Why did Mose Hoerner

On the way to the office, a poster with its huge letters jumped at me recently: «Happy is he who meets the Lord in awe and is happy about his commandments. Psalm 112, 1st Agency C. »

Because I am one of those who react more suspiciously the bigger the letters on the world-format posters, I look for “Agency C” on the Internet as soon as I arrive at the office. I find a whole series of such posters, titled: «God's Word in Every Place». Aha, let's see. I look up the quoted verse in Luther and Zwingli.

I have found different versions, all with the same wording that he who “fears the Lord” is happy. So what now? Does this god want to inspire fear or just to have respect for him? Is "God's Word" a selection program?

Then Jonas Fränkel (1879-1965) came back to my mind. Fränkel came to Switzerland as a student and later worked for forty years as a linguist at the University of Bern. He grew up as a Polish-speaking Jew in Krakow. As a teenager he wanted to become a rabbi, which is why he learned Greek and Hebrew, as well as self-taught German. In 1900, the NZZ printed the first feature articles for the 21-year-old student. Frankel was undoubtedly more talented at languages ​​than most.

In 1954 Fränkel published a collection of essays entitled "Poetry and Science". In it he speaks in the first contribution "Of the task and the sins of philology" and begins with the description of Michelangelo's statue of Moses in the church of San Pietro in Vincoli in Rome - a larger than life marble figure that strangely has horns: horns, otherwise headdress of the devil, of all people who brought God's tables of law down from Mount Sinai - and indeed, as the Jewish original text says in Hebrew, with a "shining face" because he had previously spoken to God (Exodus 34:29) .
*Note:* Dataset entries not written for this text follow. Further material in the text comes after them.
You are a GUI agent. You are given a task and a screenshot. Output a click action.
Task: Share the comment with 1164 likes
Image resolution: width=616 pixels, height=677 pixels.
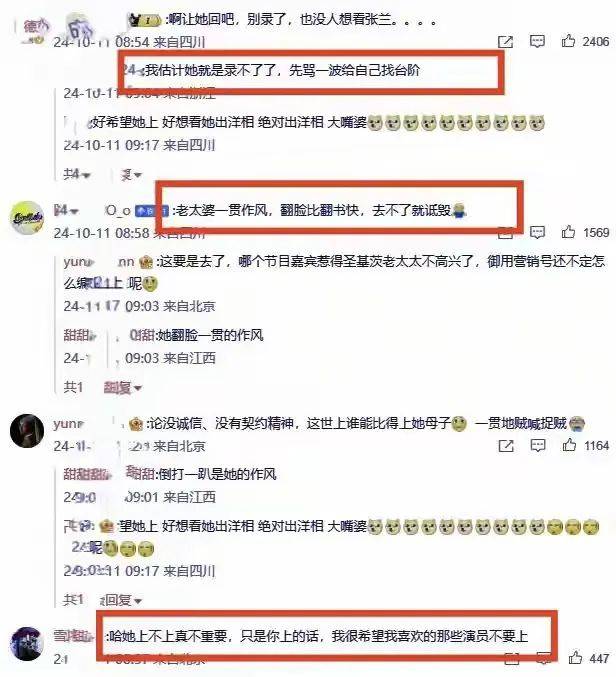[x=506, y=446]
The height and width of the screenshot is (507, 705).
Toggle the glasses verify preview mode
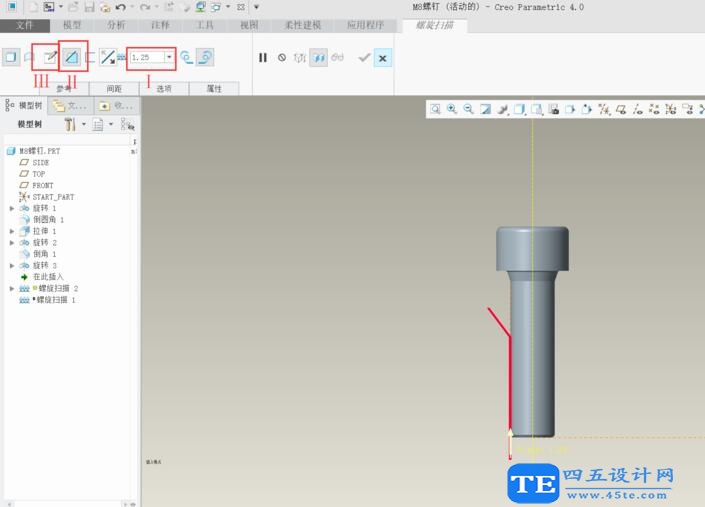point(337,58)
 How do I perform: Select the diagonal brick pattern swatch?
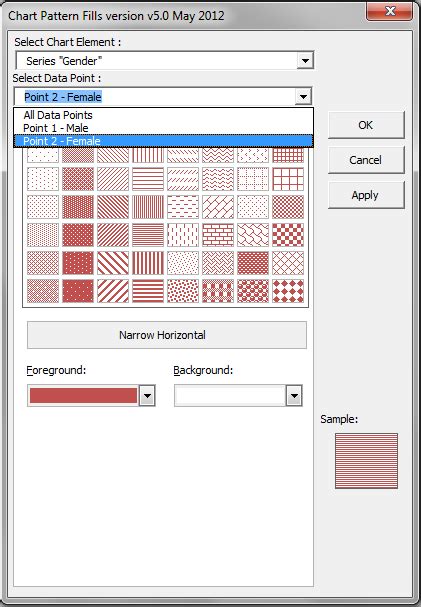tap(218, 207)
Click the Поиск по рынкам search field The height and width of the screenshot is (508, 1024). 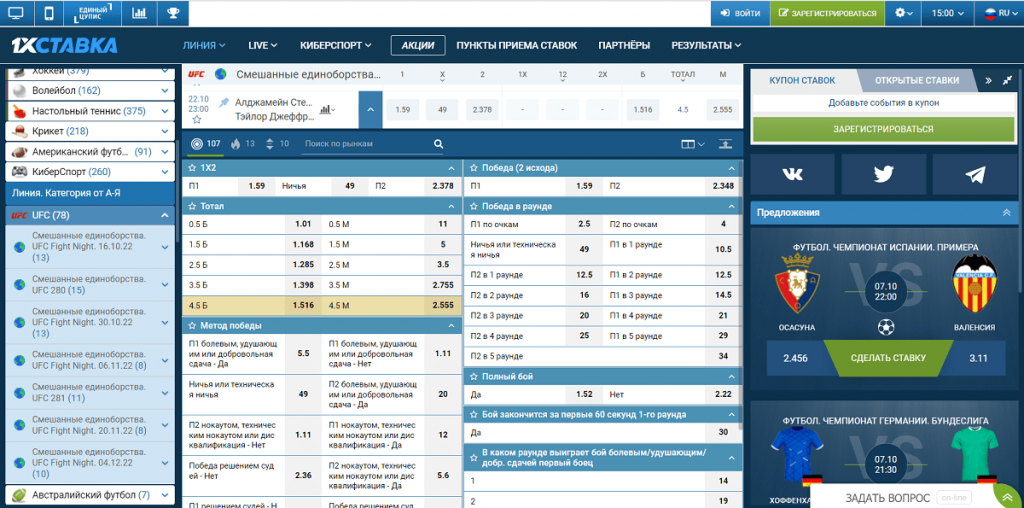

Frankel's explanation: Michelangelo did not understand Hebrew. That is why he based his presentation on the "Vulgate", the Latin translation of the Bible by Jerome (347-420). This later ecclesiastical saint had in his work "mixed up different meanings which come from the same word root". This root could be used for "radiant" or Stand "horned": "Hieronymus made a horned head out of the radiant face, which Moses brought home from being with God!"

In the autumn of 1956, Fränkel wrote a letter to his friend, the writer Jakob Rudolf Humm, telling him what he had found out since then: he found Moses with horns in the Greek translation of the text by Aquila about two hundred years before Jerome. Because Jerome was demonstrably familiar with this translation, it was therefore probably not a translation error. Rather, he probably copied the mistake in Aquila, from which he concluded that Jerome translated a text that he did not even know in the original.
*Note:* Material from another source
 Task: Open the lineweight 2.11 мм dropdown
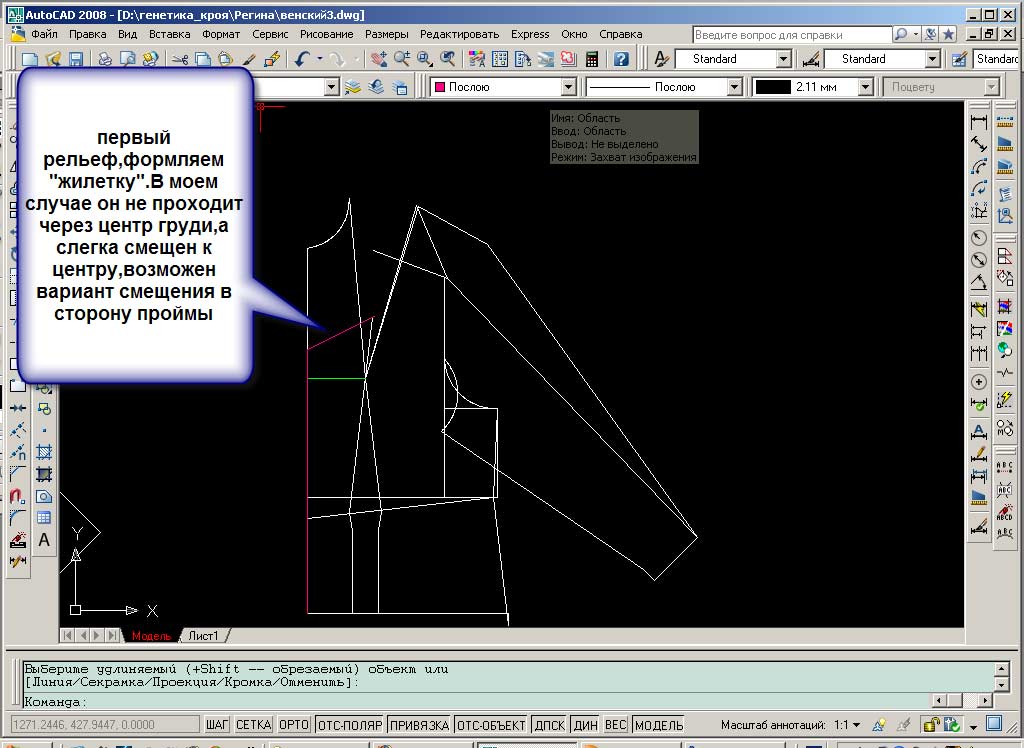point(866,87)
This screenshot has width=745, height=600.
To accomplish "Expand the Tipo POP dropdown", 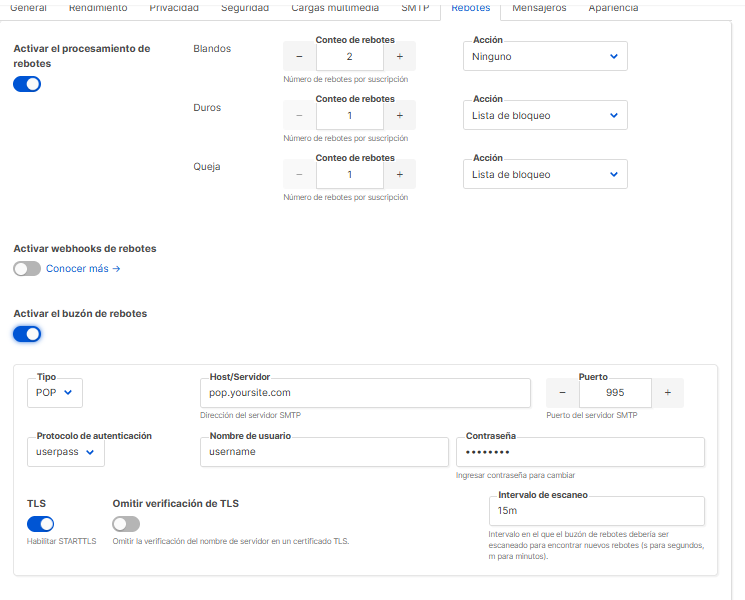I will [55, 393].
More than a thousand years later, around 1510, Michelangelo carved out the head of Moses from Carrara marble. The horns - this "most visible sin of philology" (Fränkel) - are for him the unquestionable word of God.

In comparison, it seems harmless when “Agency C” redrafts threatening “fear” into more easily consumable “awe”. This is how every PR agency works that has something to sell. However, not everyone claims that their advertising slogan is "God's Word".